§ **Required action**: Find every line below where the word "Ministries" occurs, then give how many you found and nothing else.

[Records from a dataset]
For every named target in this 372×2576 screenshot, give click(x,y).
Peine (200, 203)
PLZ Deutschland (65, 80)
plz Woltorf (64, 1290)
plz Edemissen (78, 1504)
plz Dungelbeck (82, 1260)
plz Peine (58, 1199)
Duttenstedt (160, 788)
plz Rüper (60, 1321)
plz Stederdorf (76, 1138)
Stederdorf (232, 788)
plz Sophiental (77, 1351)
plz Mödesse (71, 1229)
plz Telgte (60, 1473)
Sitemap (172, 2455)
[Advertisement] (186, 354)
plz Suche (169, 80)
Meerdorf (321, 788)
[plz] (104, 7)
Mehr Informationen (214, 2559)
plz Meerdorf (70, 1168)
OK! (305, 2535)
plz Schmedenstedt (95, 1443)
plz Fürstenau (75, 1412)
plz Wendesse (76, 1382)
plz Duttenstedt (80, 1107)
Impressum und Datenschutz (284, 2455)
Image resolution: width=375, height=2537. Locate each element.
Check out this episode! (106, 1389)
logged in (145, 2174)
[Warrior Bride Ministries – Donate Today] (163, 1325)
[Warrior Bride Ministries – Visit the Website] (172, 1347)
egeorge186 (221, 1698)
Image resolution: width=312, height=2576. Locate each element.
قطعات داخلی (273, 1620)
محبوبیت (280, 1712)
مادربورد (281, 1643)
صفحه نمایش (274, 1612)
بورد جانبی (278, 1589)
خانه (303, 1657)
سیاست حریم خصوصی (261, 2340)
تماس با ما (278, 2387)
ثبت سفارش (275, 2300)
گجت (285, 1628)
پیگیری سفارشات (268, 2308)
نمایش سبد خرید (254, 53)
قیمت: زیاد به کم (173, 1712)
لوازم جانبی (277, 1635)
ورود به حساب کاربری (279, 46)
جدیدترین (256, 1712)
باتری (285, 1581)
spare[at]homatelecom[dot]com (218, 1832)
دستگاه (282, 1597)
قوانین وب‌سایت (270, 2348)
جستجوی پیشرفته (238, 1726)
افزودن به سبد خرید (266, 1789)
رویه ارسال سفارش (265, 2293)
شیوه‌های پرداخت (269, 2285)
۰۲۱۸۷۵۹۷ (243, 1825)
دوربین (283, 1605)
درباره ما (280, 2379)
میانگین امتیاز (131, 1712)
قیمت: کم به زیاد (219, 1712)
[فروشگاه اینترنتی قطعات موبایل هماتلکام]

§ **The completed task**: 2